The lending decision of the banking institutions to organised food retailers has been based on the strength of the group (parent company) and not on the project. The bankers admit that the metric for performance evaluation for organised retail is still not in place. Thus, quantification of risk and pricing is still not practiced on a stand-alone basis.

Banks and institutions are however comfortable with lending against stocks, collaterals and other tangible assets whose value can be reasonably assessed.

In terms of risk perception, bankers are relatively more comfortable with unorganised retailers as their requirement on a single store basis can be objectively assessed. Besides, size of exposure is also small. However, cash dealing and lack of maintenance of books of accounts are major irritants that come in the way of lending.

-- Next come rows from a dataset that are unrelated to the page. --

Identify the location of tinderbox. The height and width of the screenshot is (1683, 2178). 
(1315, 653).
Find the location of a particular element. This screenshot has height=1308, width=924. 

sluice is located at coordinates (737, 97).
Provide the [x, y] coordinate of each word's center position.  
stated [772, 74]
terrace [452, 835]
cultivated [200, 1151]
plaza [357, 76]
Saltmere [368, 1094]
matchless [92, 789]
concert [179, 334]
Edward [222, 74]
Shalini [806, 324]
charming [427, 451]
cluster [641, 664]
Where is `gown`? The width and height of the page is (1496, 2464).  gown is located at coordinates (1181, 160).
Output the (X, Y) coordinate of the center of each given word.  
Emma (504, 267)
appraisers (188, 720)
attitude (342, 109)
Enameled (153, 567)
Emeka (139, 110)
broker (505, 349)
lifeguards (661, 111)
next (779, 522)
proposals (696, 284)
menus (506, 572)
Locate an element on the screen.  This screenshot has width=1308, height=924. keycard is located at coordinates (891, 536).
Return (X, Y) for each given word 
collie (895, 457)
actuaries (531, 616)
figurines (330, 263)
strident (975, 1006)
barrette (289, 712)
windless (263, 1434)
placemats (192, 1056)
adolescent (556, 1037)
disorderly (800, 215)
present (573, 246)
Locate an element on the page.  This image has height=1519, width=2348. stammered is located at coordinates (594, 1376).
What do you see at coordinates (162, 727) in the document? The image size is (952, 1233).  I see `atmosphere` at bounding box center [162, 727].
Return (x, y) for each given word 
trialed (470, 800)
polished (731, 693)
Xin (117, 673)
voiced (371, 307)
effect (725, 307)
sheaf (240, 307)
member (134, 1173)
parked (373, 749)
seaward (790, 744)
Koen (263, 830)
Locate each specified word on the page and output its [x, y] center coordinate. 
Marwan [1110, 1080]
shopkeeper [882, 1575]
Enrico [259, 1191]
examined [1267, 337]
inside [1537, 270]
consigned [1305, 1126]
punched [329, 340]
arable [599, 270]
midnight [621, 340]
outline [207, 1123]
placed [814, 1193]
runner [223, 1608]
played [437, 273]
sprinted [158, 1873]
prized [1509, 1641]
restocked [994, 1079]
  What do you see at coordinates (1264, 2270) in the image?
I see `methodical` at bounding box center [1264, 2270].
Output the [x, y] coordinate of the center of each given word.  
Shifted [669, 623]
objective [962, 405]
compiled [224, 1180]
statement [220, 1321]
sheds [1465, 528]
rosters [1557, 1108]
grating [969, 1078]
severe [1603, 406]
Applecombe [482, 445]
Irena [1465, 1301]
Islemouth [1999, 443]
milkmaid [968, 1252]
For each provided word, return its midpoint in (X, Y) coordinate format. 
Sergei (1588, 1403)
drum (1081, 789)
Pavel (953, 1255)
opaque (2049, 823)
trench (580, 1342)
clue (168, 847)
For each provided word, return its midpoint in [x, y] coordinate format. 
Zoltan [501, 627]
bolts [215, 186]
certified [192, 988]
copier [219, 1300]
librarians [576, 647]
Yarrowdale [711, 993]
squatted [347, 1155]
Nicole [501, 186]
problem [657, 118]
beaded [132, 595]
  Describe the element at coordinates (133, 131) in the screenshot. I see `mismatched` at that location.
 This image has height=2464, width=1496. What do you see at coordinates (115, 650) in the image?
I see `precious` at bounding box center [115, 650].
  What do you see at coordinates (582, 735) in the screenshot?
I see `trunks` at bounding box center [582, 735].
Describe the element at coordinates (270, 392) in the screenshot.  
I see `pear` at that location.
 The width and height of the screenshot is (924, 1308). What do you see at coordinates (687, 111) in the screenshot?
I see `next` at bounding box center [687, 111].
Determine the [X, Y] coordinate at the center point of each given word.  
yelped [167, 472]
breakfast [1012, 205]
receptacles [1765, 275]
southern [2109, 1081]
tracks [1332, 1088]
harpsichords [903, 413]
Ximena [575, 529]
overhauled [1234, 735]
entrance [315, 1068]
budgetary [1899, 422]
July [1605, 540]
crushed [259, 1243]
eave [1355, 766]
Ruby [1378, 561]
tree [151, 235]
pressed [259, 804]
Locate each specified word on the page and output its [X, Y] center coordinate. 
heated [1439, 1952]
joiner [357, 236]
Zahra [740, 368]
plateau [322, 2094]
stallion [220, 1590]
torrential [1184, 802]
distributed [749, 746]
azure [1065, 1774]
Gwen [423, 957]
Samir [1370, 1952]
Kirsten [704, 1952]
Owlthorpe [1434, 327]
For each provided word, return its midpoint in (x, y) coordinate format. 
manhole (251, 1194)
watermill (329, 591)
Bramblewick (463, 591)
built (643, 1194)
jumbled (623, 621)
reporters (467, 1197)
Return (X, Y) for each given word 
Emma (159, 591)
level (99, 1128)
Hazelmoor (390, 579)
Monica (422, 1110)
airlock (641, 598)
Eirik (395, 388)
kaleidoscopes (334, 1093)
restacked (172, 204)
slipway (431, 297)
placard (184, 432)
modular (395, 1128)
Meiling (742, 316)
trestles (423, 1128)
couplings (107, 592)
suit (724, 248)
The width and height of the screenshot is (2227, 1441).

Access to informal credit and own fund is the norm in unorganised retail, while sourcing equity through the parent company and debt from banks is the usual practice observed in the organised food retailers.

Debt is not the preferred source of fund given the thin operating margin and unpredictably in demand and sales. Despite this, some of the national level retailers are heavily leveraged.

10. Challenge to growth – supply chain

It is observed in the survey that direct procurement of fruits and vegetables by organised food retailers from farmers has not only resulted in farmer realizing better share of consumer spending but also has reduced cost to the consumers. However, certain pre-requisites are needed to make such models work. (1) Organizing farmers into clusters or groups to aggregate produce, bring in scale effect and increase bargaining power; (2) Basic infrastructure at the place of produce for grading, sorting and cleaning; (3) Organised retailer who has the required scale of operation to lift the quantities offered for sale.

This involves engagement of stakeholders, a sponsor (typically government agency) and creation of public infrastructure at rural level to be managed by the beneficiary.

11. Challenge- are organised food retailers responsible for high gap between wholesale and retail prices?

When it comes to groceries other than staples, local sourcing from the nearby wholesale market is adopted by every retailer. All such products suffer a mark-up of 25 – 30%, so as to absorb the cost structure. Thus, in many sub-categories, the price levels of organised retailers are much above unorganised retailers and more than the wholesale prices by as much as 25 – 30%. This could trigger an unsuspecting debate. Though organised retailers have a small share in the overall food retailing, price set by some organised retailers are taken as benchmark by not only other organised food retailers but also unorganised retailers.